Till now, I’ve discussed the security aspects of AS2. What about efficiency? AS2 has an option such that you can have the receiver deliver an MDN asynchronously, as opposed to delivering it in the same HTTP session as the sender’s original message. This option is specified as an AS2-specific HTTP header and it provides two major benefits:
- Reduces the risk of an HTTP response timeout. This is especially of value when decrypting and verifying large documents.
- The receiver processes the document at its own pace. Fewer resources can be allocated to the receiver for decrypting and verifying the data since the HTTP response time is no longer a crucial factor.
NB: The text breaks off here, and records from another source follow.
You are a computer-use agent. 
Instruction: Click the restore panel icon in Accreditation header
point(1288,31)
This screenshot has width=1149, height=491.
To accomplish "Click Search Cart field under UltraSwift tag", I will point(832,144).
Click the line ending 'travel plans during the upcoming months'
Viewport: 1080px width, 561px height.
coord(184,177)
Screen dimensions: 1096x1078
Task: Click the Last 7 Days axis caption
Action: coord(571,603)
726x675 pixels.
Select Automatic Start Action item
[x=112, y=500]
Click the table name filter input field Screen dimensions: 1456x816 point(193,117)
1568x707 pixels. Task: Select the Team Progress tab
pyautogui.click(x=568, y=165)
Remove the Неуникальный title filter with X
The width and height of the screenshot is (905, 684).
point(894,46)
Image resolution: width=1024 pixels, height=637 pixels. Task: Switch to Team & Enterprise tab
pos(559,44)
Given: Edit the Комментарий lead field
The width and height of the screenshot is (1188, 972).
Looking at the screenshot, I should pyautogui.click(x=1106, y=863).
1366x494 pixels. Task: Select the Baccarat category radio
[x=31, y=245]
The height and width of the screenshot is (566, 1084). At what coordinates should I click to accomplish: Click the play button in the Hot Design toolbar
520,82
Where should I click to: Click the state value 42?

Below, we have an illustration of how async MDNs work, given the document is encrypted and signed:
As you can see above, the recipient replies with a 200 OK as soon as it receives the request. The HTTP response only acknowledges that a request was received; not that its content was decrypted or verified. Asynchronously, the recipient goes on to decrypt and verify the document. Once it’s done, it:
- Creates an MDN
- Reads the URL from the AS2-specific HTTP header in the request specifying the destination for the async MDN
- Posts an HTTP request carrying the MDN to the URL.
In addition to async MDNs, compression is another efficiency feature in AS2’s arsenal. When signing is applied, compression can occur before or after the data is signed. Benefits exist to both ways of doing things but I’ll leave that discussion for another blog post.
This concludes a 10,000 foot-view of AS2. Considering its security, non-repudiation, and efficiency features, you can see why AS2 is the way to go for doing business over the Internet. Stay tuned to this blog for more of my technical ramblings, other stuff that interests me, and all things ModusBox from the developer’s perspective.
Claude Mamo, Sr. Architect
1WS-Security is another way where end-to-end security can be provided. But while AS2 is format agnostic, WS-Security is SOAP specific.